10

I've edited /etc/security/limits.conf and change the first line to

#<domain> #<type> #<item> #<value>
*         soft    core    unlimited

but the vmware.log of VMware Workstation still says:

No core dump taken. The core dump size limit is zero.

Is there any other setting I should modify? Thanks.

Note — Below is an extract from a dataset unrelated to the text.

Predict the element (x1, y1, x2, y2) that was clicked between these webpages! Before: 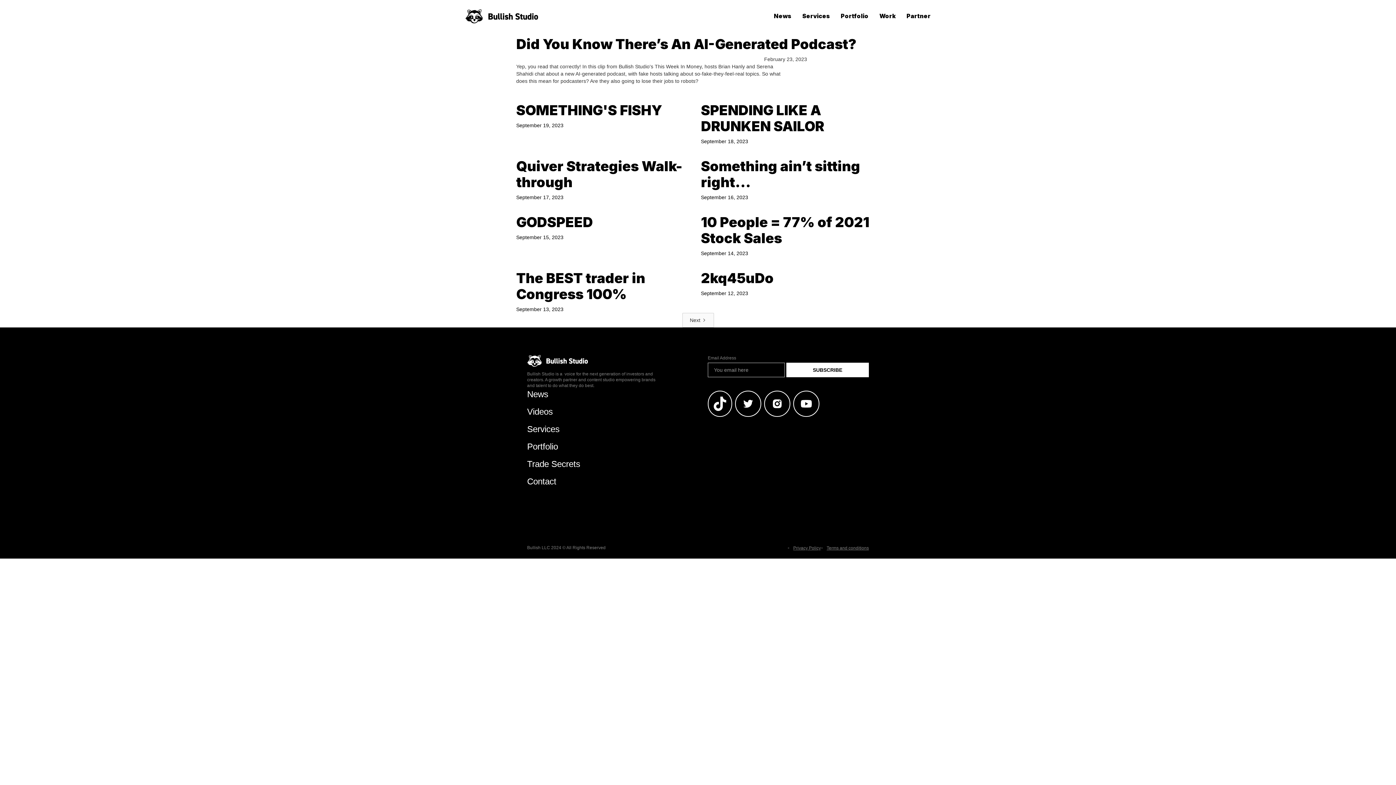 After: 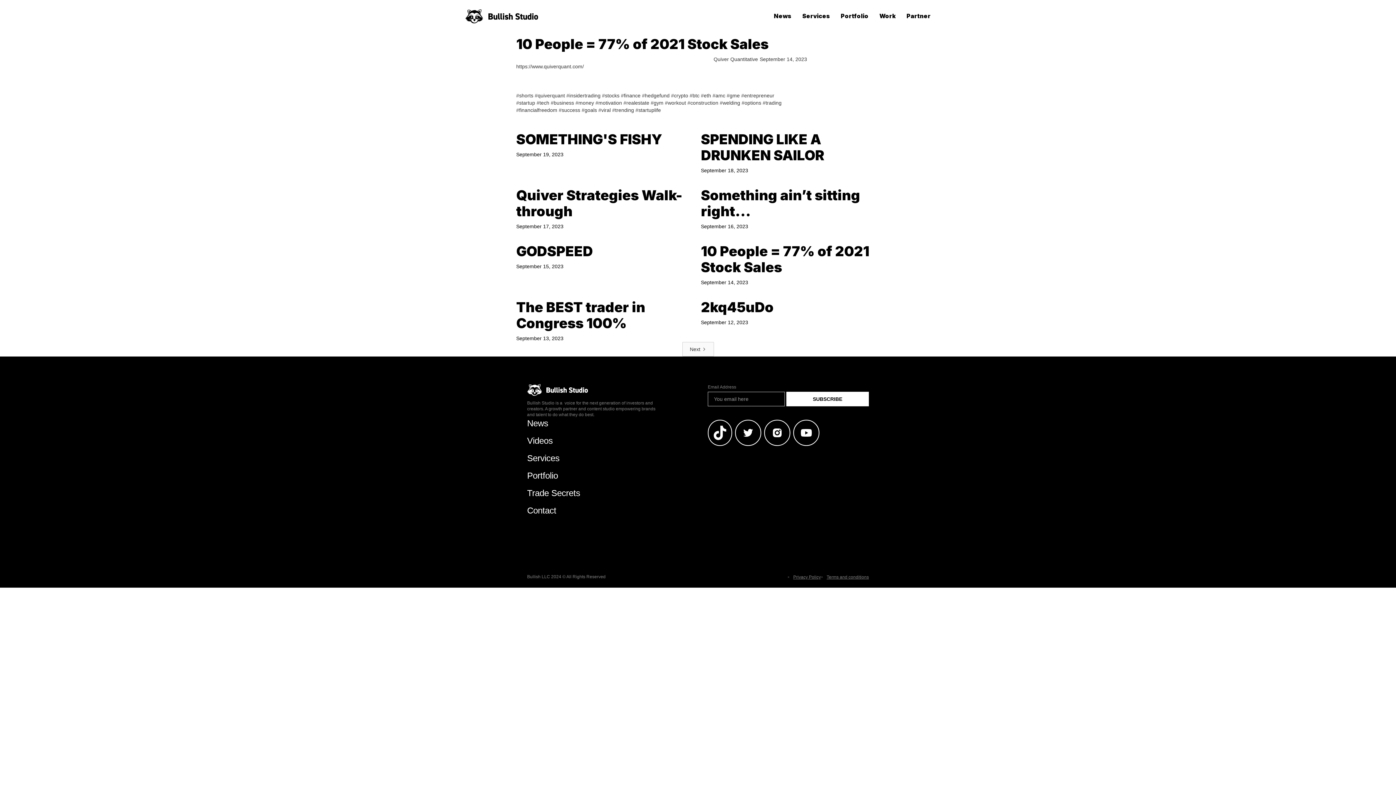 Action: bbox: (701, 206, 880, 257) label: 10 People = 77% of 2021 Stock Sales
September 14, 2023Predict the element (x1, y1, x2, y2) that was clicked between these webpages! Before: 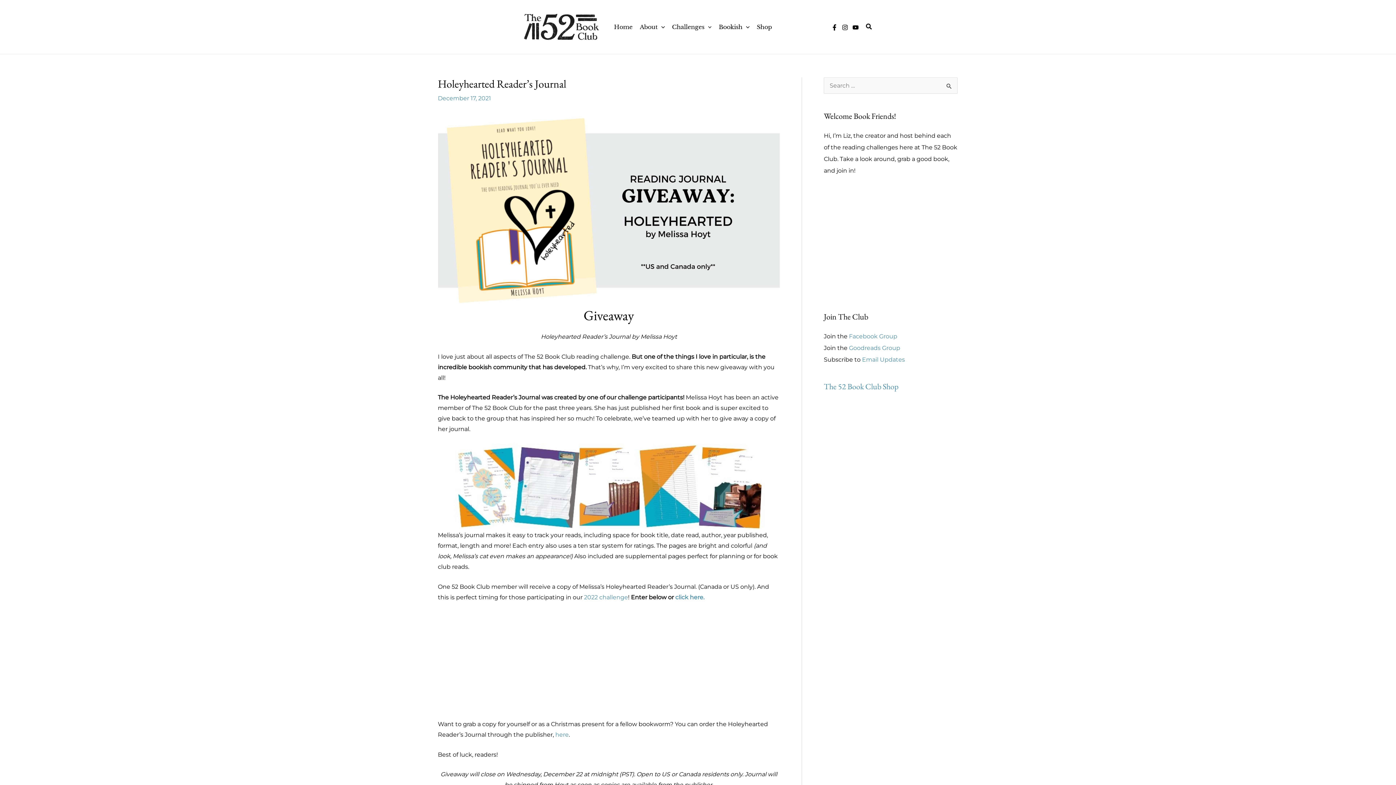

I'm using Ubuntu 11.04 64 bit, 2.6.38-generic.

2
  • What ulimit -a says? And syslog report something? Have you logged in again after editing the file? I would also try hard core.
    – enzotib
    Jul 21, 2011 at 5:28
  • Thank you, enzotib. The 'ulimit -a' says the 'core file size (blocks, -c) 0'. So I guess the my modification in the limits.conf didn't work. I tried hard core (by changing the <type> from 'soft' to 'hard'), but it didn't work either. the core file size still be 0.
    – Landy
    Jul 22, 2011 at 2:02

2 Answers 2

4

I am guessing that you are running the crashing process as root. If that is the case, change the domain from '*' to 'root'. The limit.conf lines that contain the wildcard (a.k.a. '*') does not affect the 'root' account.

2

/etc/security/limits.conf sets the limits, not the defaults. To actually use it you have to run ulimit -c unlimited in the shell you are using.

As with any shell commands to be run in every shell, this can be put in, for example, ~/.bashrc (per user) or /etc/bash.bashrc (all users).